--- Begin Task inputs ---

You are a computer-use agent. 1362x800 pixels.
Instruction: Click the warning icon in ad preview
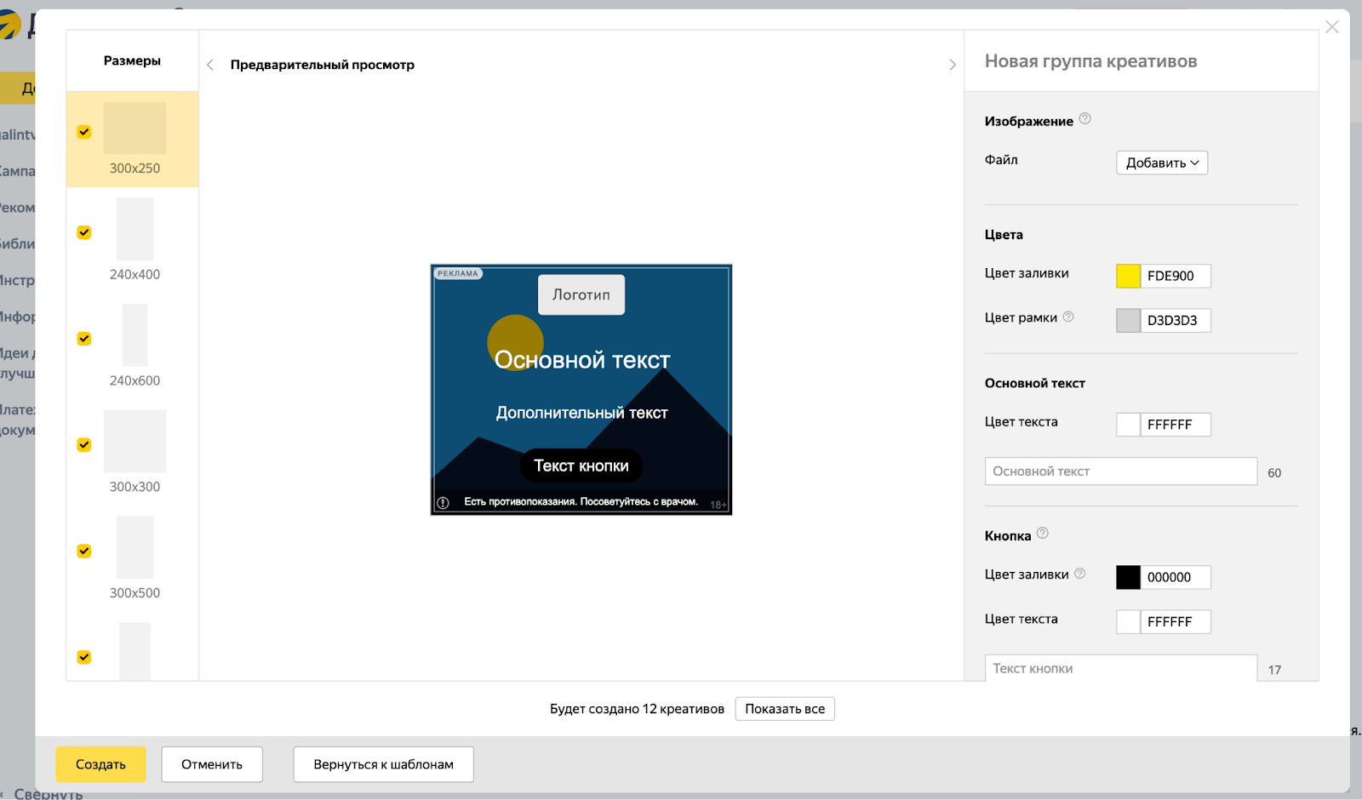pos(443,503)
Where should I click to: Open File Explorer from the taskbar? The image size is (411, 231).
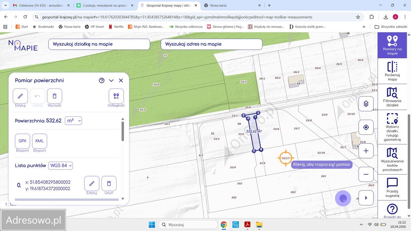point(259,225)
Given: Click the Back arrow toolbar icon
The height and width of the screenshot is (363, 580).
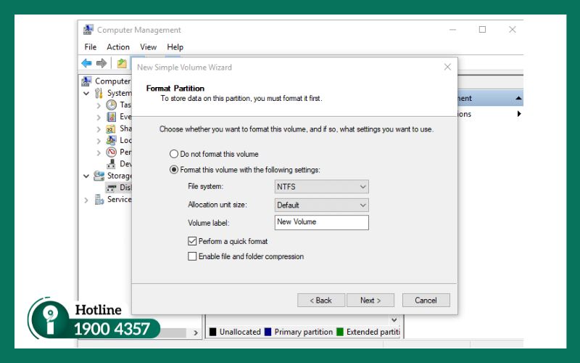Looking at the screenshot, I should tap(87, 63).
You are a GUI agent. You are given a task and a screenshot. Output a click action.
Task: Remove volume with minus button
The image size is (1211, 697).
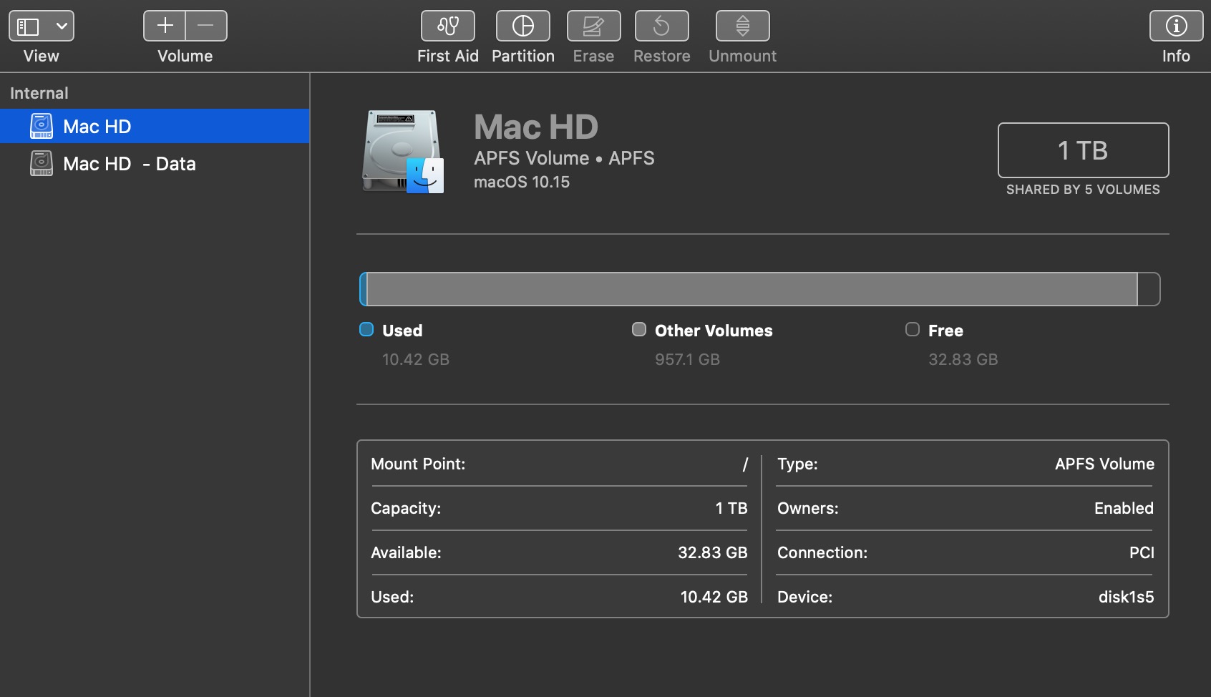tap(206, 26)
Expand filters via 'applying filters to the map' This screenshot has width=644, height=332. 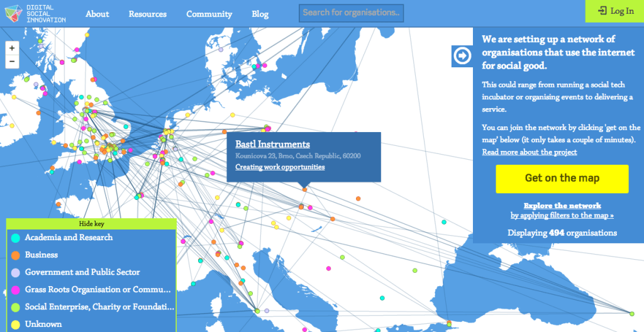(562, 215)
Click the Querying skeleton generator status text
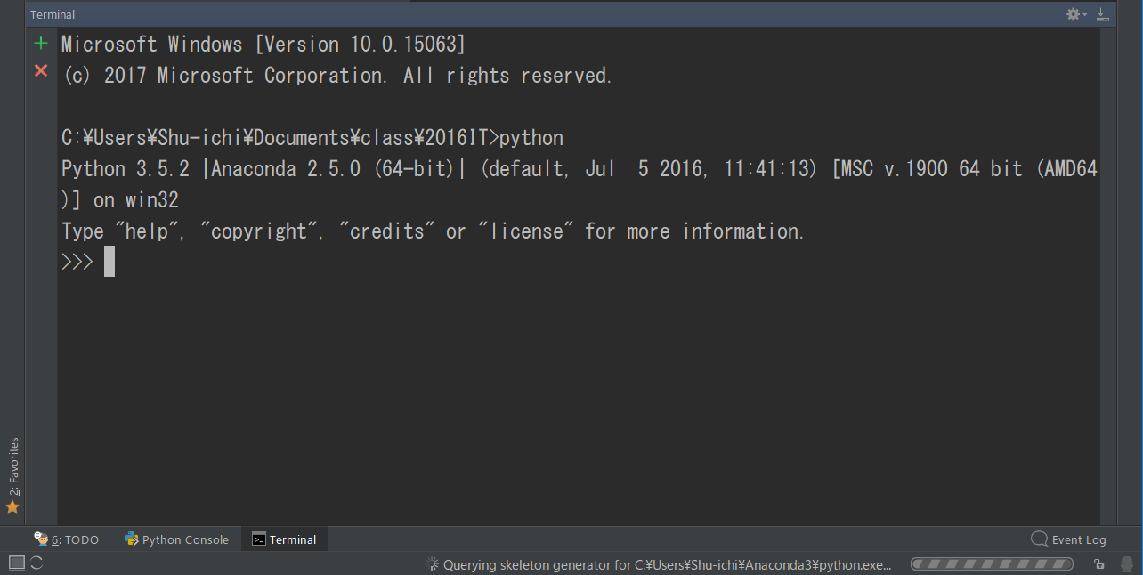This screenshot has height=575, width=1143. pos(667,564)
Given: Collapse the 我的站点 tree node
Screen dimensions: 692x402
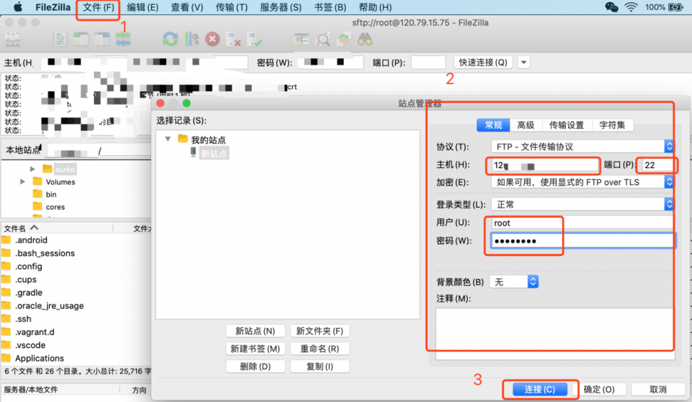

--- End Task inputs ---

## Your goal
Convert the data from the line containing "Given: Collapse the 我的站点 tree node" through the end of the data into a JSON list of strings, one string per line and no blank lines. Leave the pictures out.

## Output for this exercise
[
  "Given: Collapse the 我的站点 tree node",
  "Screen dimensions: 692x402"
]